Люди, которые нас поддерживают, звонят и говорят: "Если мэрия не согласовывает митинг, почему мы не можем выйти без разрешения?" Я не хотел и не хочу, чтобы кто-то вышел на несанкционированный митинг ради моих детей и пострадал. Поэтому просил всех дождаться согласования митинга.
– Но вы же понимаете, что "пчелы" не могут разрешить акцию против "меда".
– Теперь я не могу понять, что делать. Видит Аллах, я пытался сделать все по закону. Но у меня нет другого выхода, кроме несанкционированного митинга или перекрытия федеральной трассы. Положение безвыходное. Они мне врали, что дело расследуется, но ведь ничего не делается!
О погибших мечтах
– Вы никогда не задумывались о переезде? Сложно жить в селе, где все напоминает о трагедии.
– Нет. Знаете, почему? На народные средства я построил на месте убийства моих сыновей молельную комнату и посадил деревья. Огромное спасибо всем, кто помог. Дай им Аллах всего в тысячекратном размере!

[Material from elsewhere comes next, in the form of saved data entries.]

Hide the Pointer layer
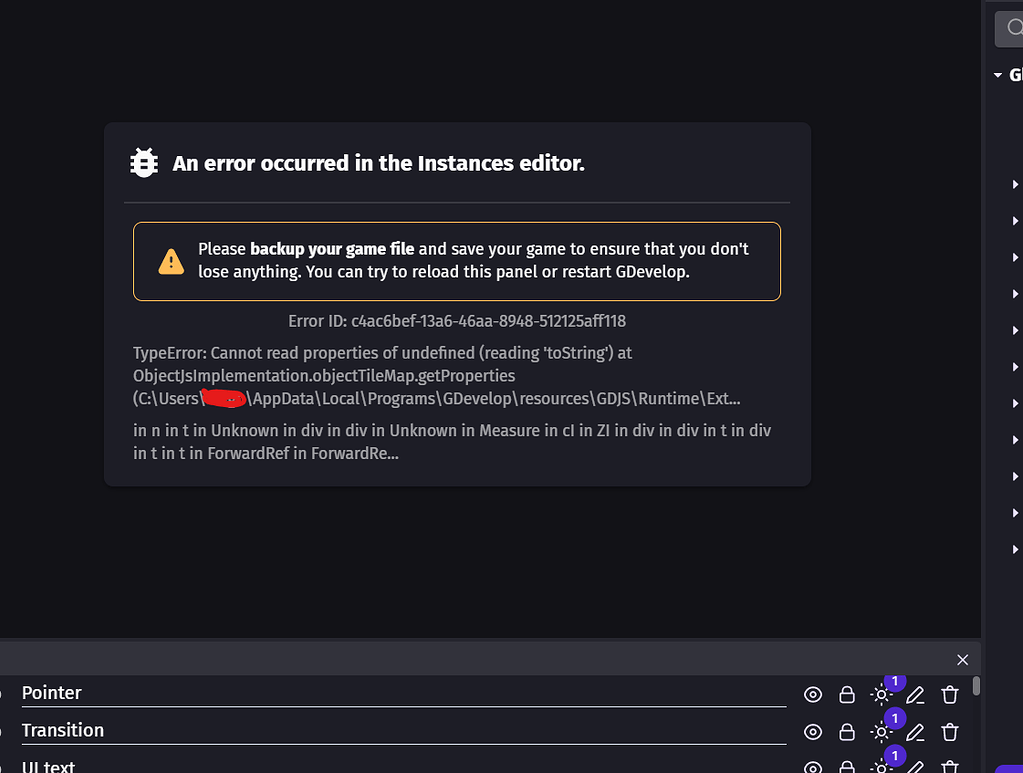 tap(813, 694)
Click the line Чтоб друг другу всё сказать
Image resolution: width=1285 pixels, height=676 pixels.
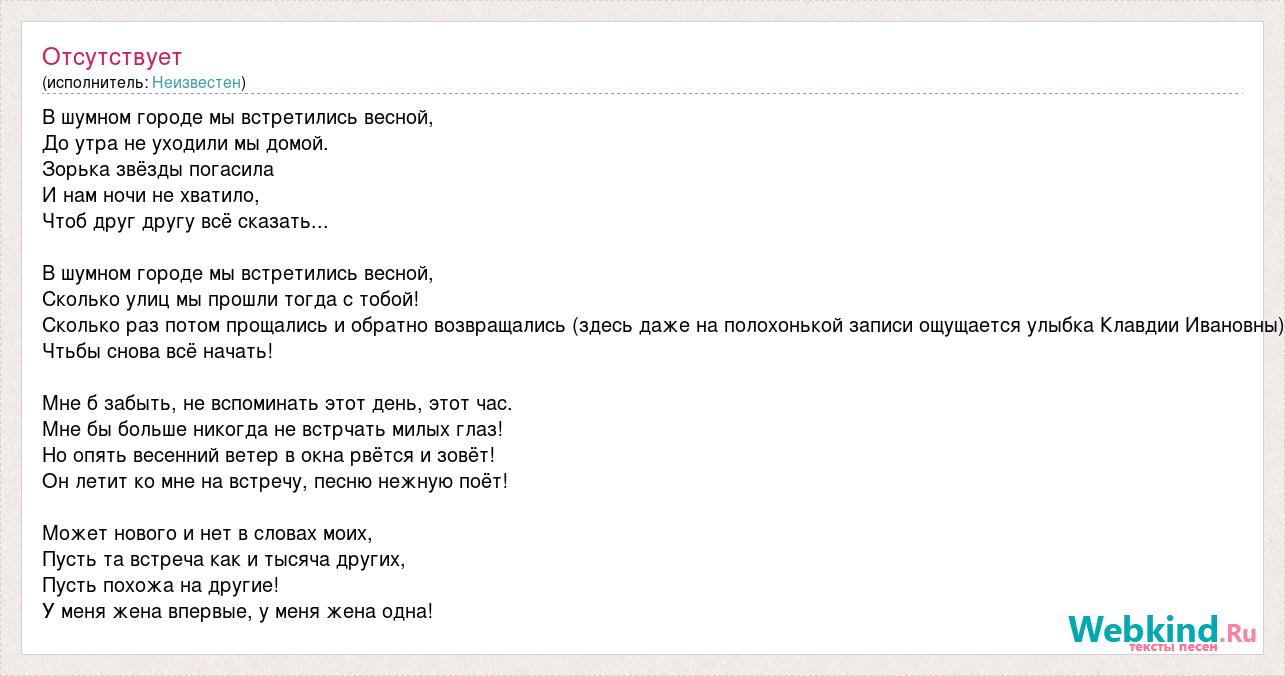click(185, 222)
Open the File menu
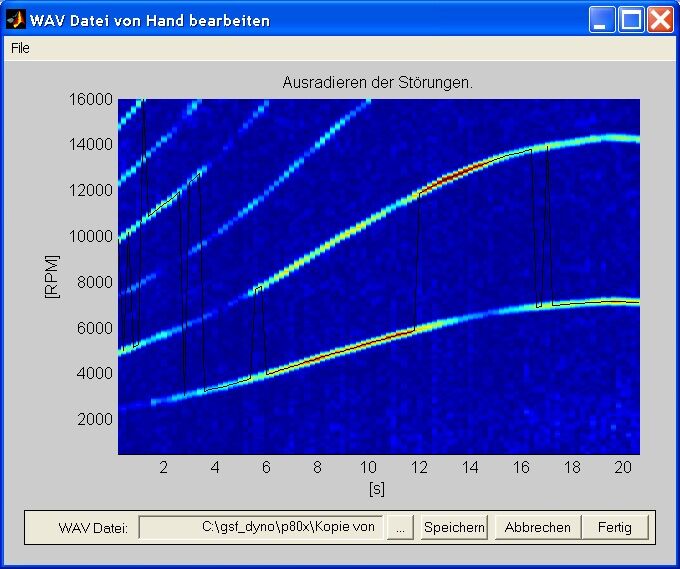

В молельне я бываю чаще, чем дома. Там могу разговаривать с сыновьями о наших мечтах (их у нас было так много!), о том, как отец не может найти палачей своих детей… 23 августа 2016 г. погибли мои сыновья, а с ними и мечты.
Младший мечтал служить в армии, старшего из-за небольших проблем со здоровьем в армию не взяли. Девятнадцати лет не было старшему, младшему и 17 не было.
Читайте также Вопрос к России: кто убил братьев в Дагестане?– Насколько знаю, у вас со здоровьем тоже не все в порядке. Как себя чувствуете?
– Еще когда сыновья были живы, врачи махнули на меня рукой, сказали, что я не жилец (проблемы с печенью). И мои мальчики так боялись, что я умру! Не отходили от моей кровати, поставил меня на ноги травник. Видите, как все получилось: я живу, а они – нет.
– Что способно хоть немного унять вашу боль?
– Только справедливость. В видеообращении к Путину я сказал: "Мы не просим присвоить нашим детям геройские звания, не хотим им памятников. Ничего не хотим! Требуем только найти убийц и наказать их по всей строгости закона".
Моих сыновей никто не вернет, но я буду бороться до последнего вздоха, чтобы других детей не убили, а их родители не испытали такого чудовищного горя.
– Чего вы сегодня боитесь?
– Ничего и никого. Пусть меня расстреляют на площади у правительства, но я не остановлюсь.